One hallmark of the system is its ability to allow its running backs to flourish. During Kubiak's 11 seasons as the Broncos' offensive coordinator (1995-2005), five different runners combined for 10 1,000-yard seasons: four for Terrell Davis, two each for Mike Anderson and Clinton Portis, one apiece for Gary and Reuben Droughns. In four of those seasons, the 1,000-yard rusher was not the Week 1 starter (although Droughns did open the 2004 season as the starting fullback, blocking for Quentin Griffin).
Another touchstone of the scheme is its ability to maximize the strengths of offensive linemen who don't have elite draft pedigrees, but possess the skill set to handle the work. Collectively, the blockers and carriers can work -- if they find cohesion and make the right split-second moves.
"We'll make the right cut," Anderson said during OTAs. "No matter who's back there, we'll make them (the offensive linemen) right. That's a promise."
The running back competition bears watching -- from the top of the depth chart to the No. 6 spot. All but one of the Broncos' running backs has regular-season experience, and the lone exception, Bibbs, spent last year on the practice squad and is back in a scheme similar to the one in which he flourished at Colorado State.
C.J. Anderson is at the top of the depth chart, and he's earned that. Among players at his position, only Pittsburgh's Le'Veon Bell had more yards from scrimmage during the second half of the season. That burst propelled Anderson to the Pro Bowl.
"I think C.J. has worked extremely hard," Kubiak said during OTAs. "Coming off of last year he deserves that opportunity and I think he's getting ready for that opportunity. But he knows he's being pushed very hard."
And the Broncos have the horses to push Anderson. That group begins with Ball, last year's season-opening starter. He returned to full health after a groin injury limited him to five games last year.
"Of course C.J.'s going to be No. 1 out of the gate, because he deserves it from what he did last year," Ball said during offseason workouts. "But I told him, 'You're the guy right now, but I'm coming.' We're great friends, and it's going to be great competition which is going to make the offense better."
There's Ronnie Hillman, who also was healthy during the offseason after missing much of the late season because of a sprained foot. There's Juwan Thompson, who flourished in short yardage, but also led all Broncos running backs in yardage per carry in 2014, thanks in part to a 47-yard jaunt that was the Broncos' longest run in three years. And then there's Bibbs and Jeremy Stewart, each of whom will try to maximize their chances.

- _WHAT NEEDS TO BE DONE_
Reproduce the Broncos running back article, everything from "Another touchstone of" down to "right split-second moves.", swapping "cohesion" for "chemistry".

- _SOURCE MATERIAL_
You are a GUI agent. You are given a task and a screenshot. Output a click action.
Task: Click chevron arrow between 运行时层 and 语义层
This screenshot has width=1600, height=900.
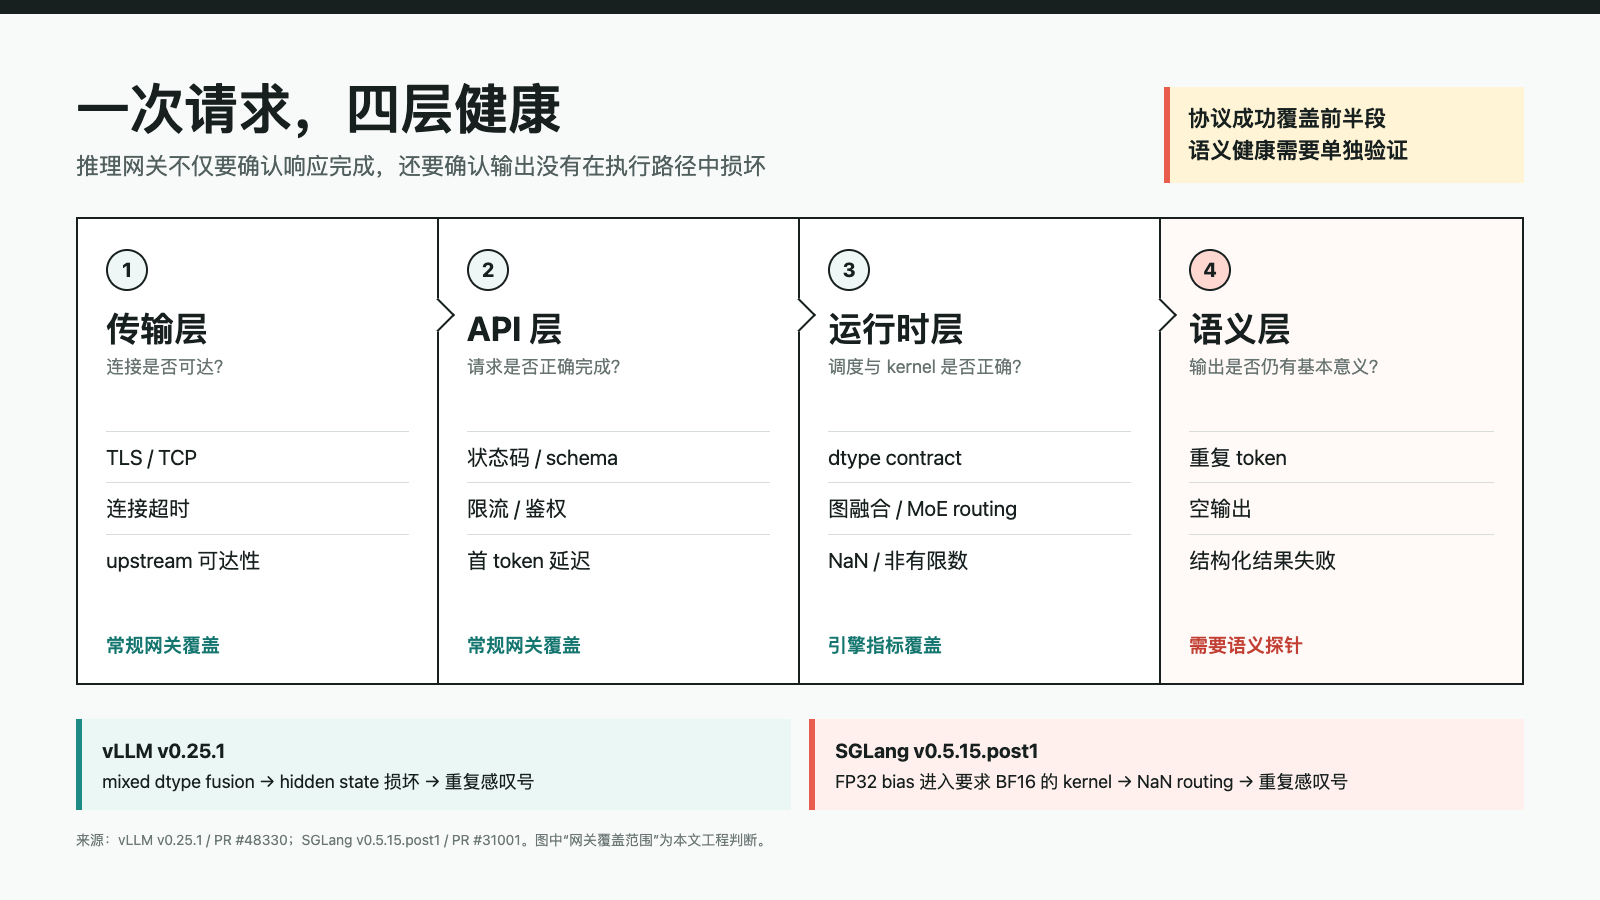click(1168, 315)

- _ANSWER BELOW_
Another touchstone of the scheme is its ability to maximize the strengths of offensive linemen who don't have elite draft pedigrees, but possess the skill set to handle the work. Collectively, the blockers and carriers can work -- if they find chemistry and make the right split-second moves.